Artikel 26 Ingekomen stukken en mededelingen college

  • 1. Bij de raad ingekomen stukken worden op een lijst geplaatst. Deze lijst wordt aan de leden van de raad toegezonden en de stukken worden ter inzage gelegd.

  • 2. De mededelingen van het college aan de raad worden op een lijst geplaatst. Deze lijst wordt aan de leden van de raad toegezonden en de mededelingen worden ter inzage gelegd.

  • 3. De raad stelt op voorstel van hetpresidium de wijze van afdoening van de ingekomen stukken en mededelingen van het college vast.

Artikel 27 Volgorde sprekers

  • 1. Een lid van de raad voert het woord na het aan de voorzitter gevraagd en van hem verkregen te hebben.

  • 2. De volgorde van sprekers kan worden gewijzigd, wanneer een lid van de raad het woord vraagt over de orde van de vergadering.

Artikel 28 Wijze van bespreking;

  • 1. Elke bespreking van een onderwerp begint met de gelegenheid voor raadsleden korte, verhelderende vragen aan het college te stellen. Deze vragenronde vervalt in principe als het voorstel in de raadscommissie is behandeld.

  • 2. De verdere beraadslaging over een onderwerp of voorstel geschiedt in de regel in twee rondes, tenzij de raad anders beslist.

  • 3. In de eerste debatronde kunnen de fracties hun standpunt naar voren brengen. Na elke spreekbeurt krijgen de andere raadsleden de gelegenheid verhelderende vragen aan de spreker te stellen. Aan het eind van deze eerste ronde krijgt de portefeuillehouder de gelegenheid op de bijdragen van de fracties te reageren.

  • 4. In de tweede debatronde vindt de raadsdiscussie plaats. De vorm daarvan is vrij, te bepalen door de voorzitter. Aan het eind van deze tweede ronde vindt besluitvorming plaats, tenzij de behandeling van opiniërende aard is.

Artikel 29 Spreektijd

Een lid van de raad kan een voorstel doen over de spreektijd van de leden en de overige aanwezigen.

Artikel 30 Handhaving orde; schorsing

  • 1. Een spreker mag in zijn betoog niet worden gestoord, tenzij

    a. de voorzitter het nodig oordeelt hem aan het opvolgen van dit reglement te herinneren;

    b. een lid hem interrumpeert. De voorzitter kan bepalen dat de spreker zonder verdere interrupties zijn betoog zal afronden.

GEGEVEN INFORMATIE:
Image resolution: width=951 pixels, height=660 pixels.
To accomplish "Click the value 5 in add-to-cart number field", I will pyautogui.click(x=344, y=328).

VRAGEN EN OPDRACHTEN:
1) In hoeveel rondes verloopt volgens de te lezen tekst de verdere beraadslaging over een onderwerp of voorstel in de regel?
2) Vat de te lezen tekst samen in twee zinnen.

UITWERKINGEN PER OPDRACHT:
1) In twee rondes, tenzij de raad anders beslist.

2) Ingekomen stukken en mededelingen van het college worden op een lijst geplaatst die aan de raadsleden wordt toegezonden, en een raadslid voert pas het woord nadat de voorzitter het heeft verleend. De bespreking van een onderwerp begint met verhelderende vragen aan het college, waarna de beraadslaging in de regel in twee debatrondes verloopt; een spreker mag daarbij alleen worden gestoord wanneer de voorzitter hem aan het reglement herinnert of wanneer een lid hem interrumpeert.